Сколькому же я научилась, вот так зависая над чужими интимными разговорами и фантазиями, сколько интересного узнала! В этом смысле, понаслушавшись первоисточников, кое-что я даже представляю себе лучше нашего знаменитого преподавателя Владимира Павловича Смирнова, кумира и душки. Как он читает, с каким воодушевлением, с каким пафосом, с какой радостью мы все слушаем поэтические истории так называемого Серебряного века и русской эмиграции! Ведь здесь, в банковском подвале, собрались тени, принадлежащие в основном тому времени. Так сказать, собрание по месту жительства и пребывания интересов. Об этом все они, не переставая, говорят. А так как любая тема исчерпаема, то значит, хотя и увлекательно, но об одном и том же. Дурой надо быть, чтобы здесь что-то не запомнить и не донести до стола экзаменатора. Я ведь недаром все эти студенческие годы слыла отличницей. И на этот раз мои писатели говорили все о том же, знакомом, а попросту, как и при жизни, сводили счеты. Я тут, конечно, умилилась, а потом подумала, что, может быть, слышу эти боговдохновенные вздохи в последний раз, и поэтому не поторопилась принять свой видимый привлекательный облик, отложила. Еще налапаются, уроды, маньяки. Я продолжала внимать.
Строгому товарищескому суду и разбору подвергся, конечно, Михаил Афанасьевич Булгаков. Его и при жизни недолюбливали. Аристократ, белогвардеец, монокль носит, многоженец, без очереди в литературу протиснулся! Его даже и после смерти еще печатали! Лукавец! Роман "Мастер и Маргарита" в рукописи после себя оставил, запасной полк! Литература - это не Куликовская битва, чтобы в запасе неопубликованные романы таить.
Потом писатели-реалисты, среди которых были учившиеся непосредственно в этом здании на Высших литературных курсах уже покойные классики, для разминки подвергли критике предпоследнего ректора института, который совсем недавно, по достижению своего семидесятилетия из ректоров ушел. Приехал к нему некий крылатый демон из министерства и сказал, что по закону надо сваливать. Кому собственно мешал, романы писал, не воровал, и за это спасибо. Табакову Олегу по достижению 70 лет МХАТом руководить можно, Шаймиеву, хитрому как лиса татарину, республикой управлять годится, а писателю нельзя. Закон такой. Может быть и правильно? Но пока не в этом дело. Ушел и ушел. Видите ли, обнаружил в другом подвале, под основным корпусом, кухню того самого ресторана, который описывал Михаил Афанасьевич в своем сатанинском романе "Мастер и Маргарита". Мало ему славы, московских достопримечательностей!.. У-у, загребущий! Все, конечно, помнят террасу, пожар, танцы-шманцы, какую-то Штурман Жорж.
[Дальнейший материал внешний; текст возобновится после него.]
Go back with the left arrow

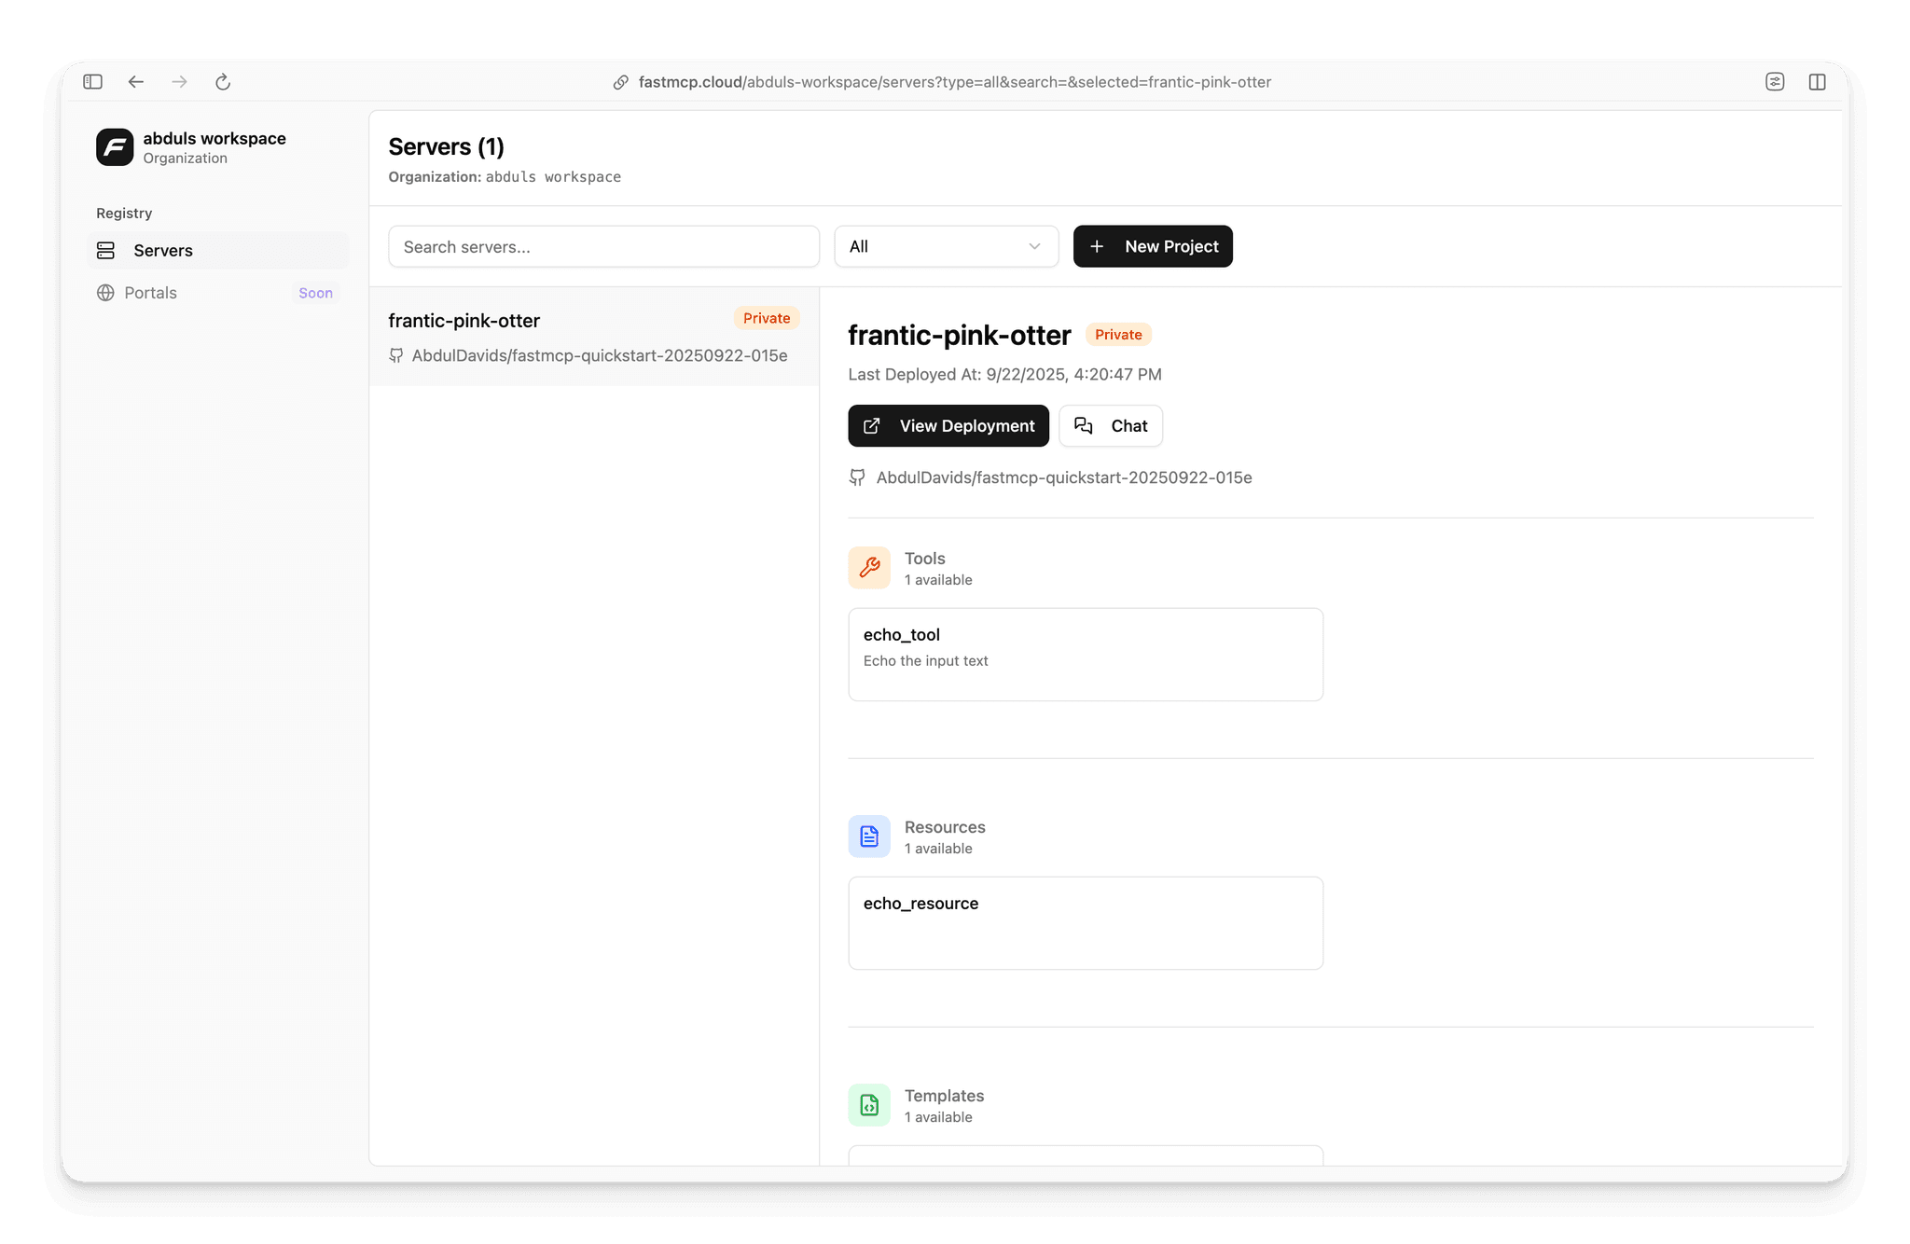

А ректор, это суетное дитя перестройки, в поисках еще каких-то дополнительных площадей, которые можно было бы сдать на коммерческих условиях в аренду, отрыл давно заброшенный подвал и объявил, что именно здесь и помещалась кухня. Он сам всем потом признавался, что это его выдумка, свободное фантазирование, но, тем не менее, когда респектабельный журнал "Огонек", потерявший от свободы слова бдительность, всю эту галиматью, с его слов напечатал, он не возмутился и не опроверг своих фантазий. Попадет как-нибудь к нам в подвал, мы ему покажем, пис-сака!
– Этот ректор был очень опытный имитатор, - раздался здесь бойкий и даже наглый голос непосредственно из хлама, из кучи тряпья, где обитали всякие третьестепенные деятели литературы. Я сразу поняла, что это некто Фридлянд, многие годы писавший под псевдонимом Михаил Кольцов.
– А вот что касается "Огонька", то это чрезвычайно почтенное издание.
– Ну, уж да, почтенное! А публиковать заказные статьи против Литинститута, который нас приютил, это порядочно, это почтенно?
– пробасил и проокал кто-то чуть ли не со змеящейся поверху водопроводной трубы. Этот характерный покашливающий туберкулезный басок был мне хорошо знаком. Неужели пролетарский писатель и основоположник социалистического реализма забрался повыше, чтобы не смешиваться с несвежей массой попутчиков. Ай да дед, ай да снохач!